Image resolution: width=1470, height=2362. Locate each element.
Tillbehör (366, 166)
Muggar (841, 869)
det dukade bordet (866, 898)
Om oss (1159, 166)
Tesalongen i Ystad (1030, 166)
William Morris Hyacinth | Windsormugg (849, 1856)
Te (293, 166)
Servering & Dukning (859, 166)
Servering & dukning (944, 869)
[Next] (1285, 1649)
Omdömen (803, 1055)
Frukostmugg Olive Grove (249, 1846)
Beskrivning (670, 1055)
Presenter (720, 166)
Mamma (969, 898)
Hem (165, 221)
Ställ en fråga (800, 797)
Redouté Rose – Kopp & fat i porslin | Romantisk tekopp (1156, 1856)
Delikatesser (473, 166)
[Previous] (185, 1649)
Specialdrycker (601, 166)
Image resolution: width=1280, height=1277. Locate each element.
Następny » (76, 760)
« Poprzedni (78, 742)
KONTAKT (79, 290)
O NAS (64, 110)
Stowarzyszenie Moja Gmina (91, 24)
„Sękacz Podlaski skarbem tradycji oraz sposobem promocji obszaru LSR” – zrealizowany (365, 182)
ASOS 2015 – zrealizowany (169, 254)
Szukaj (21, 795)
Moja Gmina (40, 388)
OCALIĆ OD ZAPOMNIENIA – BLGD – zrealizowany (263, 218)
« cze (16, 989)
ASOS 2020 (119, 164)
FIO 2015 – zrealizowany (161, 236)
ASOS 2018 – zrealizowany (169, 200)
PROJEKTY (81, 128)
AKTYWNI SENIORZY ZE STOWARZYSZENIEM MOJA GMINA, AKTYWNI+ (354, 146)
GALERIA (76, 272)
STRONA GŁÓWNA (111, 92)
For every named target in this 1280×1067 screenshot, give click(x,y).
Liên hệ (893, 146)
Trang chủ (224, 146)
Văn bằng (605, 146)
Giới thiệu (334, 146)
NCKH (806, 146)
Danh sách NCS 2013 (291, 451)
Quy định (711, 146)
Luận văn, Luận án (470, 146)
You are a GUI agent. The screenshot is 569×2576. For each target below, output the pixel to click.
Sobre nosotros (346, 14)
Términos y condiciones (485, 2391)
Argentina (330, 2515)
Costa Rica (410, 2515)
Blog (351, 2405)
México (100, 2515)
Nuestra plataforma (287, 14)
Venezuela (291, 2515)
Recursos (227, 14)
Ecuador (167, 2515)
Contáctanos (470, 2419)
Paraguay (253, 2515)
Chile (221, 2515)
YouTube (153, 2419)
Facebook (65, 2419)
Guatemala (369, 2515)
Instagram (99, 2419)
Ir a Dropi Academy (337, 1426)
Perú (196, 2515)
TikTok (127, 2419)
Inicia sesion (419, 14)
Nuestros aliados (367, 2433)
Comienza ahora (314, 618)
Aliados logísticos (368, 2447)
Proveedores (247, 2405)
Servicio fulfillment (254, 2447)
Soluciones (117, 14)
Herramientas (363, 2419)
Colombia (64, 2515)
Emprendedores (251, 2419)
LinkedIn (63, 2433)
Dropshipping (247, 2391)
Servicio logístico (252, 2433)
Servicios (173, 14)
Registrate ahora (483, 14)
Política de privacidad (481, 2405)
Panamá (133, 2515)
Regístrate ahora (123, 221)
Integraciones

☆ ☆ ☆ ☆ ☆

> _Exercise_
The count of lines above that include the string "element" is the sole expected answer.

> _Answer to this exercise_
2